• AIM OF THE TASK
Extend the opinion roundup below on newsroom "wokery" and campus free speech, starting right after its last sentence.
(EXCERPT TO READ Opens)
From the left: 2020’s Worst Newsroom Wokery
At his TK News blog, Matt Taibbi flags some of last year’s most absurd “woke” stories — signs of “an accelerating newsroom mania for political groupthink that was equal parts frightening and ridiculous.” One piece whined that wine-loving is racist, since its “vocabulary . . . is nearly exclusively rooted in flavors and aromas common to Western Europe”; another described the perils posed by actor Laurence Fox’s declaration that he “does not date woke women.” A Time article assailed the white privilege of Helen Keller; a Vox critic “denounced white vegans who tout ‘recipes . . . that rely on racial stereotypes,’ like “African peanut stew.’ ” An ABC.com writer “railed against the ‘systemic racism’ of America’s ‘Great White Outdoors’ ” — the national park system. The worst of the worst: a Guardian column ignoring the fact that tall buildings simply seek “to fit more people in crammed real estate,” entitled “ ‘Upward-Thrusting Buildings Ejaculating Into the Sky’ — Do Cities Have To Be So Sexist?”
Campus watch: War on Free Speech Isn’t Over
College-speaker “disinvitations” may have declined since 2016, but only because invitations to conservatives are now being blocked from the start, reports Princeton sophomore Adam Hoffman — whose attempts to have Pulitzer Prize-winner George Will and federal appeals judge Neomi Rao address his campus were nixed, he writes at National Review, even as “extreme progressives” were OK’d. “A disproportionate share of university events and commencement speakers around the country are progressive” — and that “belies the purpose of universities” as “truth-seeking institutions.”
(EXCERPT TO READ Closes)
(GIVEN INFORMATION Opens)
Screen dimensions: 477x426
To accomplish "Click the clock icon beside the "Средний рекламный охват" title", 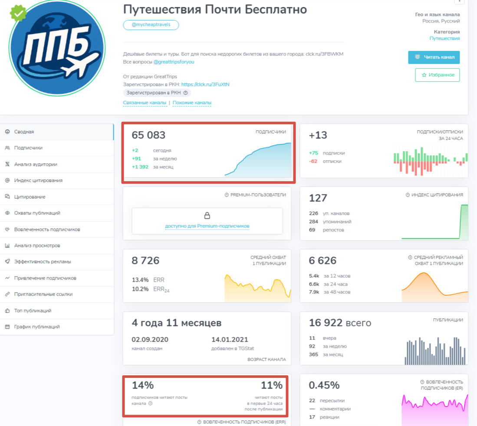I will click(410, 258).
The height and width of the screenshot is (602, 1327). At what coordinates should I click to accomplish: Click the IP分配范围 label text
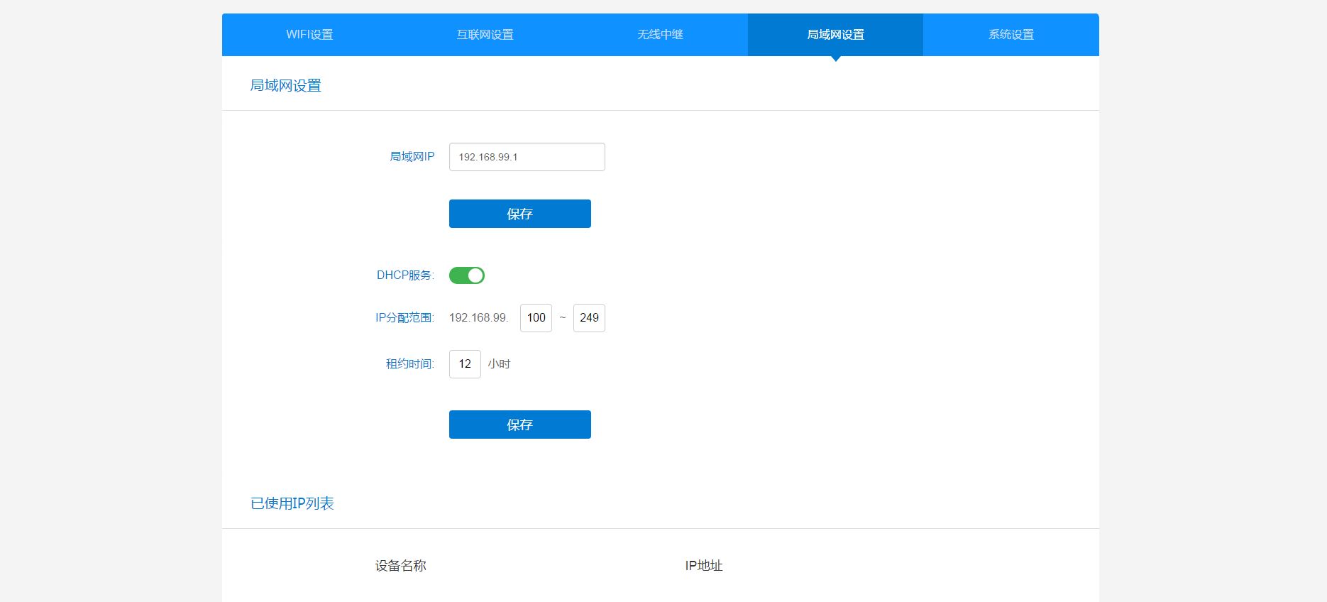pos(404,318)
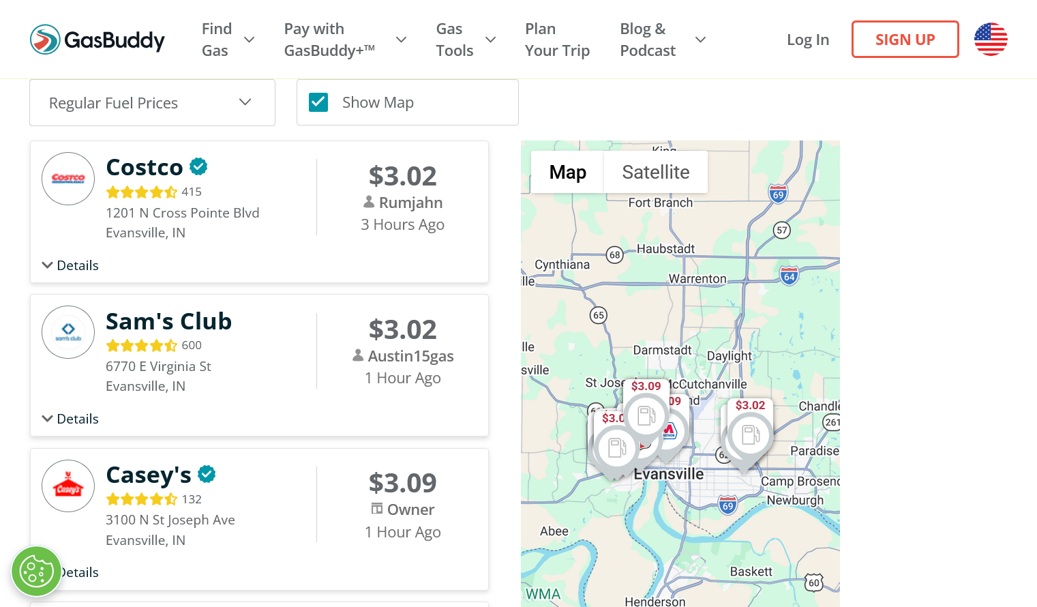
(GIVEN INFORMATION Closes)
• TASK RESULT
Rocker: Why AI Will Never Write a Great Song
At The Spectator, rocker Nick Cave lays down reasons why no artificial intelligence “will be able to write better songs than humans can.” The key issue: “What a great song makes us feel is a sense of awe,” something rooted in “our audacity as humans to reach beyond our potential.” In truly great songs, “we are listening to Beethoven compose the Ninth Symphony while almost totally deaf. We are listening to Prince, that tiny cluster of purple atoms, singing in the pouring rain at the Super Bowl and blowing everyone’s minds. We are listening to Nina Simone stuff all her rage and disappointment into the most tender of love songs.” In short, “what we are actually listening to is human limitation and the audacity to transcend it. Artificial intelligence, for all its unlimited potential, simply doesn’t have this capacity.”
Religion beat: The Wisdom of Kosher Slaughter
Last month, the European Court of Justice upheld Belgium’s ban on Jewish and Muslim ritual slaughter. The decision, charges Rafi Eis at First Things, misunderstands how Jewish law has done a great deal “to prevent animal cruelty.” The Mosaic law, after all, prohibited eating limbs severed while the animal is still alive or any flesh while the animal still has “life-blood in it” (Genesis 9:4). The import of these rules was that “the animal’s life and welfare must be respected.” Kosher slaughter achieves this: “The animal is killed with a swift, surgical cut with an unblemished, razor-sharp knife.” More fundamentally, it was Mosaic law that first offered humankind “training to respect the life of the animal.” Europe’s high court, then, “has much to learn about morality from the Bible — not just about the primacy of faith, but about the dignity of all creatures.”